QueryBuilder.flat_map_by_id#

from tmlt.analytics import QueryBuilder
QueryBuilder.flat_map_by_id(f, new_column_types)#

Applies a transformation to each group of records sharing an ID.

Transforms groups of records that all share a common ID into a new group of records with that same ID based on a user-provided function. The number of rows produced does not have to match the number of input rows.

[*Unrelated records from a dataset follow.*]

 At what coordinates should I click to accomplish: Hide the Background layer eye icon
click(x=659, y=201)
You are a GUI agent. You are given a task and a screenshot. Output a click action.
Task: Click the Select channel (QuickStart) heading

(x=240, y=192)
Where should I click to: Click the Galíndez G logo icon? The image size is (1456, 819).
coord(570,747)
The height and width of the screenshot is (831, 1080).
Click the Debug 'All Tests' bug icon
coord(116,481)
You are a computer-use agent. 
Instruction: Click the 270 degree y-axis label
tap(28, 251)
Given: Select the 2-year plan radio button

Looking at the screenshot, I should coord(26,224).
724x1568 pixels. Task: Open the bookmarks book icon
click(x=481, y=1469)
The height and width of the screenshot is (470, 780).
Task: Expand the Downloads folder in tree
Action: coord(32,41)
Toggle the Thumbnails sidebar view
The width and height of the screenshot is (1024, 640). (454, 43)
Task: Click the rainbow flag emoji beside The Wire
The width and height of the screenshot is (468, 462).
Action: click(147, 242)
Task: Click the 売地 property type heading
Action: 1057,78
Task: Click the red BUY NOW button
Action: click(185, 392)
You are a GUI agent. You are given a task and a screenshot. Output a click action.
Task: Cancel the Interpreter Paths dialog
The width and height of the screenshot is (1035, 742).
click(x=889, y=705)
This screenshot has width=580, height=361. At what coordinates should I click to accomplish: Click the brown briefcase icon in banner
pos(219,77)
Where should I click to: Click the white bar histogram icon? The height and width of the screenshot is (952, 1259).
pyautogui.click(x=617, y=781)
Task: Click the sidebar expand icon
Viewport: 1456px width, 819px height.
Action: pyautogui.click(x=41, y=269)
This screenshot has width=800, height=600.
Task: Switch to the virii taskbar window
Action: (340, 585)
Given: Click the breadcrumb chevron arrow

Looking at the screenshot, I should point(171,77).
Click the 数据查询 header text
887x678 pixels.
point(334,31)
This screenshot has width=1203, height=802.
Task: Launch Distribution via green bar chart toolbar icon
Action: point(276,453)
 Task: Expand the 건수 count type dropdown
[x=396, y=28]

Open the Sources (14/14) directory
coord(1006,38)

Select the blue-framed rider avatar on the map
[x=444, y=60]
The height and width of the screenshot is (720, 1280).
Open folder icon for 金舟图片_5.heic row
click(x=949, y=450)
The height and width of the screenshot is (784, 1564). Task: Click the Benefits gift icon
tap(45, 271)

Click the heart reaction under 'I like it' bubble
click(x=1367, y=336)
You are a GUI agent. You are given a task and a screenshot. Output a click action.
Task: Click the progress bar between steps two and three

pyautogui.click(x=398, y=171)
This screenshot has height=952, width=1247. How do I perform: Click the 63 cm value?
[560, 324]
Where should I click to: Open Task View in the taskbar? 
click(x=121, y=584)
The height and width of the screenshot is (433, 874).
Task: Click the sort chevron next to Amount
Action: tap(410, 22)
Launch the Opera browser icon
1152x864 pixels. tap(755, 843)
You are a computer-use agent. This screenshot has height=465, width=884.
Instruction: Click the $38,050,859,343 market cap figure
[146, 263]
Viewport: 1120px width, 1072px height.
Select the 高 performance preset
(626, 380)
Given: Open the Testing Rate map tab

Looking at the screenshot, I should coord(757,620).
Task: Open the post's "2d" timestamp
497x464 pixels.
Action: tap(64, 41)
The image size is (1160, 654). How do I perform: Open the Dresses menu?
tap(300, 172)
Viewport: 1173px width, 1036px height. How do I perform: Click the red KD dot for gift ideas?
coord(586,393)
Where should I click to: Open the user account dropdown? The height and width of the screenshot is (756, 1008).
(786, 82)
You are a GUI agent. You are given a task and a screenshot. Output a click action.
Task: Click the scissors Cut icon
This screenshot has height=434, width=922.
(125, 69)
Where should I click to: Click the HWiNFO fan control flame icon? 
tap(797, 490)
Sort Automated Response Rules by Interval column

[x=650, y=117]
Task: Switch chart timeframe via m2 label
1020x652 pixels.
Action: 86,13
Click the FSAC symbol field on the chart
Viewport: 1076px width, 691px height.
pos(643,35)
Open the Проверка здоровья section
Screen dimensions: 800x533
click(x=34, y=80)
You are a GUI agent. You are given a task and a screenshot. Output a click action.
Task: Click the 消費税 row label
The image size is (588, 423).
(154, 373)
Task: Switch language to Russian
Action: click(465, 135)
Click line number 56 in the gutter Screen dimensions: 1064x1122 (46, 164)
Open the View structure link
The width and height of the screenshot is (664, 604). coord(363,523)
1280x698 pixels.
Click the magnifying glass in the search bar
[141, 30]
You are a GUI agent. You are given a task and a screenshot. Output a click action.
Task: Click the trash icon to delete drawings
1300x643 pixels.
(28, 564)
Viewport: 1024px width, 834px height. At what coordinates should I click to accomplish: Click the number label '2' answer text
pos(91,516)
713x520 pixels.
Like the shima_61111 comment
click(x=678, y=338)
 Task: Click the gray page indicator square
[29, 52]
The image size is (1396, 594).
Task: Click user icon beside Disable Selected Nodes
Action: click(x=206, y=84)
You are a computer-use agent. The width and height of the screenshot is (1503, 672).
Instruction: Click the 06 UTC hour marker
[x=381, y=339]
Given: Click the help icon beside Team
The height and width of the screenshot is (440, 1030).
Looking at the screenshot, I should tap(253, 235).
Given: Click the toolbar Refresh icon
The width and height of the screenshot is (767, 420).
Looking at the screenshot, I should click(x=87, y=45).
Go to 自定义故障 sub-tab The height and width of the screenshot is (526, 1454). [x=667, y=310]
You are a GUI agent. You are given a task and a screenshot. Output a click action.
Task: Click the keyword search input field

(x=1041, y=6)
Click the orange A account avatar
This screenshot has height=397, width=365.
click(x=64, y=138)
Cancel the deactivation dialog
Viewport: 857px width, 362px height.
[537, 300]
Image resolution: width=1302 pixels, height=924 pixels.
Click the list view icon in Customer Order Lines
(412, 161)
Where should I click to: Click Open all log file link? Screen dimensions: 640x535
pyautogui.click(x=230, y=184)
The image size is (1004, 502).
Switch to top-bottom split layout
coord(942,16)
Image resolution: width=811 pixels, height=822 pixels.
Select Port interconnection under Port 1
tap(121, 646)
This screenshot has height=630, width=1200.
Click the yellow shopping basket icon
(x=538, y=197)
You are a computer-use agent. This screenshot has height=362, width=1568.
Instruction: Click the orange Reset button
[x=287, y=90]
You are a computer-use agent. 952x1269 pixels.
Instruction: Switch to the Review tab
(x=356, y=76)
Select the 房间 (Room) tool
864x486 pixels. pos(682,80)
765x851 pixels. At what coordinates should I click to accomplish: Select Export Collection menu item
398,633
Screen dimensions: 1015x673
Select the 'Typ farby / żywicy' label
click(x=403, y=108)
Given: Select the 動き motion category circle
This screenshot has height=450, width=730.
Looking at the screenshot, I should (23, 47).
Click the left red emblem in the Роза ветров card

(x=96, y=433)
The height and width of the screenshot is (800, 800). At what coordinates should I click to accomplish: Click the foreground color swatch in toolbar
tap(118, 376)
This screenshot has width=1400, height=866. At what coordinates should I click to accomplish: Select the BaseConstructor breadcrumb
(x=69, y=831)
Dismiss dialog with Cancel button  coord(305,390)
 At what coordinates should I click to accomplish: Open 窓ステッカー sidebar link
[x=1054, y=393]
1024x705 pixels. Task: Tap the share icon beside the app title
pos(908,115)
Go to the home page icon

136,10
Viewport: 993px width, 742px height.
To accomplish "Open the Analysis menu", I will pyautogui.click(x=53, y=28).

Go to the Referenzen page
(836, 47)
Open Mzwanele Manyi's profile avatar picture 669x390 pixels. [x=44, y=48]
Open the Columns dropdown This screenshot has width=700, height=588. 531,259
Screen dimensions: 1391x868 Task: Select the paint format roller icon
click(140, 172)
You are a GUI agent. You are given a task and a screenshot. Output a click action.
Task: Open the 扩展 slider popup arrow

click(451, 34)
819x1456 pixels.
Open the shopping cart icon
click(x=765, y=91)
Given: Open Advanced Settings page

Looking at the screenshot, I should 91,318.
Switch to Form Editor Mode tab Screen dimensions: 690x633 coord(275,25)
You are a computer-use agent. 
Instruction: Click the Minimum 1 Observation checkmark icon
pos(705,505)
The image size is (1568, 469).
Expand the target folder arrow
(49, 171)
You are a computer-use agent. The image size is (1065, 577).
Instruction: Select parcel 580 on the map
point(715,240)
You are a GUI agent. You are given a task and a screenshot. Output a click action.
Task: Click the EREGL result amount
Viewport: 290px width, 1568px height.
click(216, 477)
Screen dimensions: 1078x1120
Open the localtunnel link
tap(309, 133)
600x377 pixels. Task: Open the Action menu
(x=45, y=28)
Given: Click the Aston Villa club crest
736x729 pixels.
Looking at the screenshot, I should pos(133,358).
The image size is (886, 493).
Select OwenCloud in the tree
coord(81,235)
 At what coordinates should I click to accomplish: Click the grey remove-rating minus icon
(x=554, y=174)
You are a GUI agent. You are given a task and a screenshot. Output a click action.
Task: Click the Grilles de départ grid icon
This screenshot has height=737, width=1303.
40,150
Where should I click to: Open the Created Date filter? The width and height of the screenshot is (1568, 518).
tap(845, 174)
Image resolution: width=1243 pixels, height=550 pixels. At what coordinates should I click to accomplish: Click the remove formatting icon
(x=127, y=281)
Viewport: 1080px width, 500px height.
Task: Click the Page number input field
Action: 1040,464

The ID column is automatically added to the output of f, but all other input columns are lost unless f copies them into its output.

Note that this transformation is only valid on tables with the AddRowsWithID protected change.

If you provide only a ColumnType for the new column types, Analytics assumes that all new columns created may contain null values (and that DECIMAL columns may contain NaN or infinite values).

Example

>>> my_private_data.toPandas()
  id  A
0  0  1
1  1  0
2  1  1
3  1  4
>>> budget = PureDPBudget(float("inf"))
>>> sess = Session.from_dataframe(
...     privacy_budget=budget,
...     source_id="my_private_data",
...     dataframe=my_private_data,
...     protected_change=AddRowsWithID("id"),
... )
>>> # Using flat_map_by_id, each ID's records are pre-summed before
>>> # computing a total sum, allowing less data loss than truncating
>>> # and clamping each row individually without having to add
>>> # more noise.
>>> query = (
...     QueryBuilder("my_private_data")
...     .flat_map_by_id(
...         lambda rows: [{"per_id_sum": sum(r["A"] for r in rows)}],
...         new_column_types={
...             "per_id_sum": ColumnDescriptor(
...                 ColumnType.INTEGER, allow_null=False,
...             )
...         },
...     )
...     .enforce(MaxRowsPerID(1))
...     .sum("per_id_sum", low=0, high=5, name="sum")
... )
>>> # Answering the query with infinite privacy budget
>>> answer = sess.evaluate(
...     query,
...     PureDPBudget(float("inf"))
... )
>>> answer.toPandas()
   sum
0    6
Parameters:
  • f (Callable[[List[Dict[str, Any]]], List[Dict[str, Any]]]) – The function to be applied to each group of rows. The function’s input is a list of dictionaries, each with one key/value pair per column. This function should return a list of dictionaries. Those dictionaries must each have one key/value pair for each column types specified in new_column_types, and the values’ types must match the column types. The function must not have any side effects (in particular, it must not raise exceptions), and must be deterministic (running it multiple times on a fixed input should always return the same output).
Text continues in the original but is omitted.